Poor farmers and fishermen the world over need all the help they can get. Sometimes, buying a boat is just too costly, no matter how critical it is to their livelihood. So when the raw materials necessary to create exactly what is needed start raining from the sky, no one would think twice about using them.
That’s exactly what the people of Vietnam began doing during the Vietnam War and the decades that followed.
On Jan. 2, 1967, Col. Robin Olds was leading a flight of F-4 Phantom II fighters in a surprise raid over North Vietnam. The raid itself wasn’t a surprise; Olds wanted the enemy to see him coming and take off to intercept. The surprise was what the North Vietnamese would find once they were airborne. “Operation Bolo” was a go.
Olds and his Phantoms were outfitted with special gear that would make the enemy air base believe they would engage slower, less dangerous F-105 Thunderchief fighter bombers. By the time the communists realized they were going up against waves of nimble, faster F-4 Phantom fighters, it would be too late.

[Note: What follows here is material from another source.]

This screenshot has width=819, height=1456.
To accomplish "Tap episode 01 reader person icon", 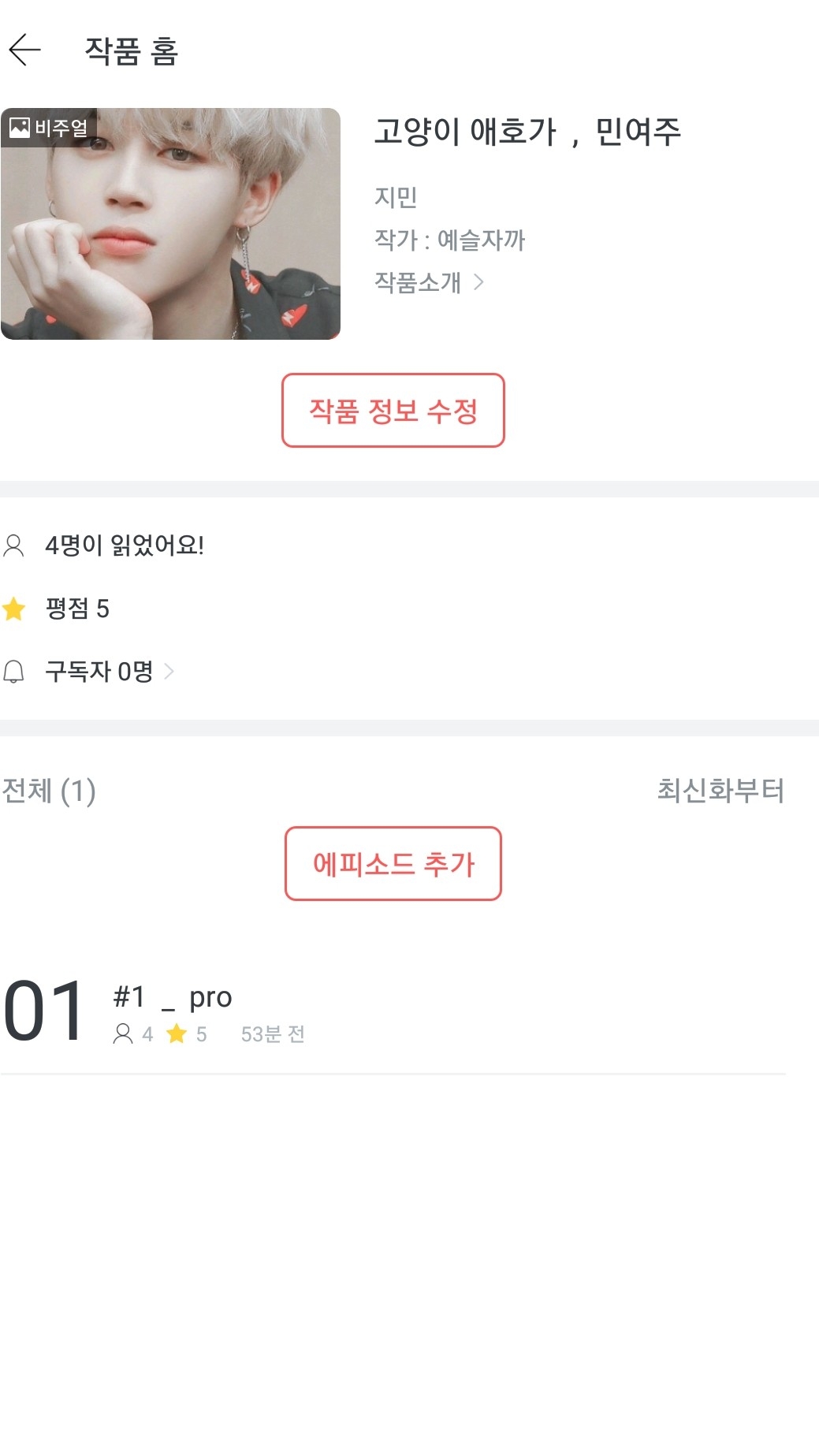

And it was. As soon as the North Vietnamese MiG-21s cleared the cloud cover, the Air Force another flight of Phantoms, led by Col. Daniel “Chappie” James were already in the area. Olds, like many other fighter pilots of his day, jettisoned his external fuel tanks and engaged the enemy MiGs.
Air combat isn’t the only reason for pilots to jettison external tanks. Once they began to run empty, tanks were often dumped to lower the weight of the aircraft and extend the life of what fuel was remaining. Once dropped from the plane, the tanks simply fell into the countryside, landing wherever they landed.
The U.S. Air Force alone flew some 5.25 million sorties over North and South Vietnam during the American involvement there. While not all of those were fighter missions and not all of those required pilots to dump their external fuel tanks, a lot of tanks were dumped into Vietnam.
In Vietnam, however, the tanks weren’t simply taken to some waste dump or discarded out of hand. In the 1960s, Vietnam’s rural population was comprised of mostly farmers and fishermen, many of which lived in the coastal areas of the South China Sea or near the Mekong River. When the F-4s dropped fuel tanks, they were dropping materials that could be repurposed.
F-4 Phantoms carried three external fuel tanks, a large 600-gallon tank in the center under the fuselage, along with two 370-gallon tanks under its wings. This means tens of thousands of drop tanks were potentially dropped into Vietnam’s jungles and farmlands throughout the war.
While dropping empty aluminum from thousands of feet in the air would likely cause a lot of damage to them, enough survived to where Vietnam’s population was able to upcycle them for a new purpose: river canoes.
Today, visitors to Vietnam’s rural areas along the rivers can see potentially dozens of repurposed Air Force drop tanks being used as canoes by the locals. Many are cut in half, others have been refitted to look more like canoes, carry an onboard motor, or hold fish and other supplies.